[ad_1]

Image source: Getty Images
I have been investing in stocks and shares since 1986-87, when I was a fresher in university. Starting with almost nothing, my goal was to turn my small income into a big capital. So, over the past 35 years, my husband and I have been building our stock holdings. But now is the time to think about turning this extra capital into a second income.
Four forms of second income
As a freelancer, the easiest way for me to generate another income is to take on more clients. But the problem with this earning income stopped when I quit my job. Therefore, I prefer passive income – income that I receive without any extra work or effort.
Alternatively, I can deposit a lump sum and collect savings interest from this pot. But even the top savings accounts only pay about 3.5% per year on deposits. And I know some rich people save money.
A third option may be to buy government and corporate bonds. These debt securities pay a fixed rate of interest and then return my capital at maturity. For example, a six-month US Treasury bond pays a fixed rate of 5.13% per year (and is one of the safest investments).
But buying bonds as a retail investor can be awkward and complicated – and some brokers won’t let me do this. But if I were a safety-first investor looking for low-risk products, quality bonds would definitely be on my radar today.
A fourth option is to buy an investment property by putting down a deposit and getting a purchase mortgage. I can then let this house out for rent and get a profit from the net income after expenses. But I really don’t like being an employer, especially after hearing horror stories from my friends in this field.
The #1 choice for lifetime passive income
My favorite route to generate income from capital is to buy dividend paying stocks. But the company’s dividends are not guaranteed, so these cash payments can be cut or canceled at any time. To reduce the risk, I spread the pot across different companies and sectors.
In my opinion, the British elite FTSE 100 The index is packed with quality businesses whose shares are undervalued and also pay decent dividends. So my husband and I have invested heavily in these cheap stocks. As well as dividend income, we aim to achieve long-term capital gains from the sale of shares at a profit.

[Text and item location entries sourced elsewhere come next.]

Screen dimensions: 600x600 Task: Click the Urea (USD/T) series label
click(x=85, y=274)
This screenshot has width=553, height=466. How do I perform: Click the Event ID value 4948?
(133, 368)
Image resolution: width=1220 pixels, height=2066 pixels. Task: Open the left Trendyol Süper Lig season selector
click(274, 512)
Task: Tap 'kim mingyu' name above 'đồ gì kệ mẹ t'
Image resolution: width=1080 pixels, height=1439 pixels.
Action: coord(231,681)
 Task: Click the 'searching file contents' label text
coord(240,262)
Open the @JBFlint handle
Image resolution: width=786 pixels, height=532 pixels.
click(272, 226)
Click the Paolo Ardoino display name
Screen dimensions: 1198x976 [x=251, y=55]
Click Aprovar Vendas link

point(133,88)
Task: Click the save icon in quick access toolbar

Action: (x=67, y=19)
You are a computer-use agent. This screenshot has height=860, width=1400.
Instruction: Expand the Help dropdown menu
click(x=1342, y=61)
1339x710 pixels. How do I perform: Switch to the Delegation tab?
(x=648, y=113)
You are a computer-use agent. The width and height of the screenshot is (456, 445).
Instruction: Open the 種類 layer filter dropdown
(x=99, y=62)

When I checked Footsie today, I saw a variety of cheap buys in sectors such as asset management and insurance, banking, oil and gas, mining, telecom, and more. In some cases, the dividend yield of these stocks can exceed 7% per year, and at least 20 Footsie stocks pay 5%+ a year in cash.
But is it true that I can double my income by relying solely on blue-chip UK stocks? I believe that the FTSE 100 company is expected to pay £85.8bn in dividends in 2023 alone. wow!
In summary, based on current progress, we expect this new passive income to be up and running in the second half of this year. So watch this space.